Since the incidence of a stroke is low, protective manoeuvres have been considered for silent strokes that were detected on diffusion-weighted MRI on the day after the procedure.41 Possible embolic materials are thrombi, gas bubbles and particulate debris produced during an LA ablation, and silent strokes have been produced experimentally by injecting small-size solid particles or gaseous microbubbles into the brain in animal models.42–44 In RF ablation, the most important step toward reducing symptomatic stroke and transient ischaemic attack rates is to implement uninterrupted anticoagulation into the management of patients undergoing ablation.1 According to guidelines, all AF ablation procedures should be performed under uninterrupted warfarin or dabigatran (class 1, level A).1 However, cryoablation is generally regarded as tissue-friendly and is associated with a significantly lower incidence of thrombus formation compared with RF ablation.18
We investigated the factors associated with the incidence of silent strokes during second-generation CB ablation.45,46 We gave 256 AF patients a brain MRI 1 day after the PVI using second-generation cryoballoons with a single 28 mm balloon and a short-freeze strategy. Silent strokes were detected in 26.5% (n=68) of the patients, and none of the patients reported any neurological symptoms. Reinsertion of a once withdrawn cryoballoon and additional LA mapping with a multielectrode catheter significantly increased the incidence of silent strokes. Transient coronary air embolisms were significantly associated with the incidence of silent strokes.

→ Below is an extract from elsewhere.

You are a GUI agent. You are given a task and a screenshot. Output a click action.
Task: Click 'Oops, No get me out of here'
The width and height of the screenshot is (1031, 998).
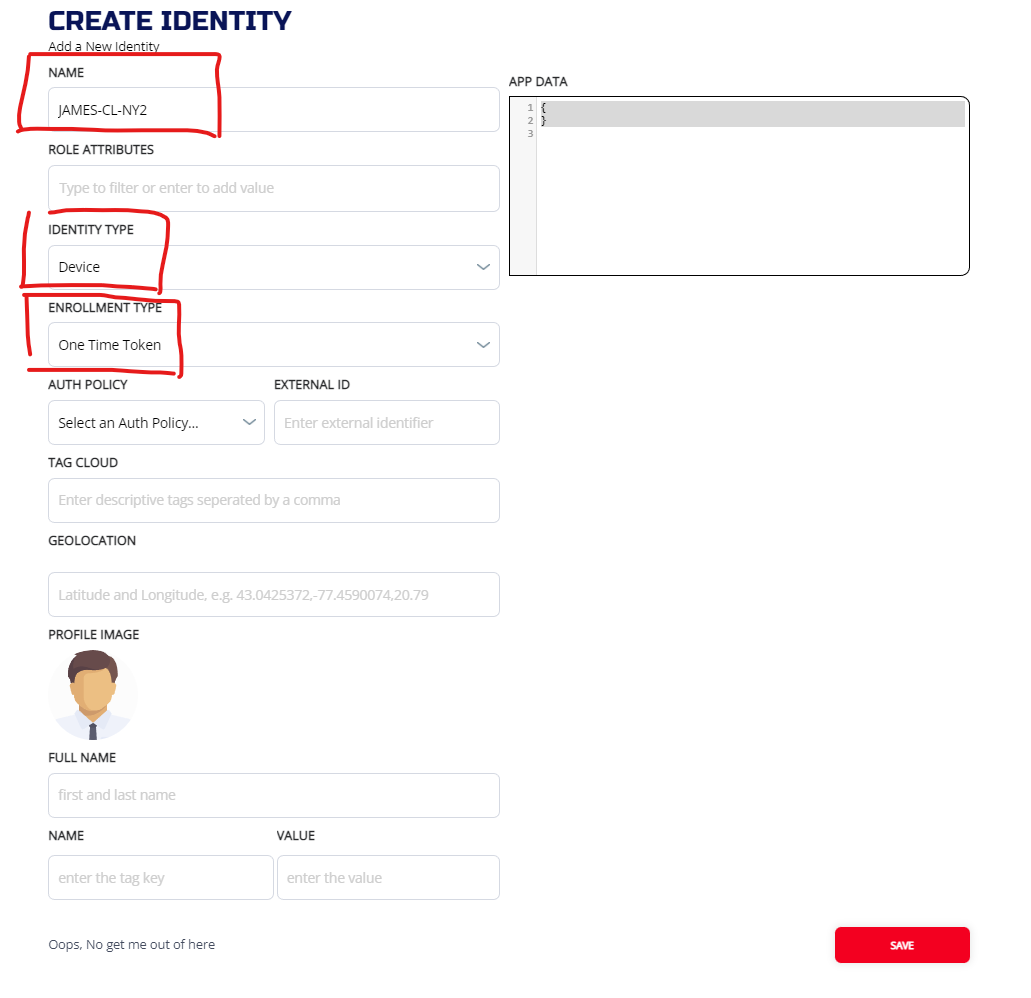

On the contrary, an uninterrupted anticoagulation regimen,
cryoballoon air removal with extracorporeal balloon inflations, strength of the MRI magnet, internal electrical cardioversion, and touch-up ablation were not associated with the incidence of silent strokes. These results suggest that air embolisms are the main mechanism of silent strokes, and the injected air volume might determine the type of lesion.
These findings underscore the importance of careful de-airing management during procedures using large bore transseptal sheaths in the LA. As well as the strict anticoagulation protocol according to the guidelines1, we recommend:
- Careful sheath management;
- Submerged loading of the catheter into the introducer before sheath insertion to minimise the ingression of air;
- Slow catheter insertion and withdrawal from the sheath because air can be introduced into the transseptal sheath with suction when catheters are removed.
- Reinsertion of a used CB and exchanging catheters with complex geometries via the FlexCath sheath, should be avoided.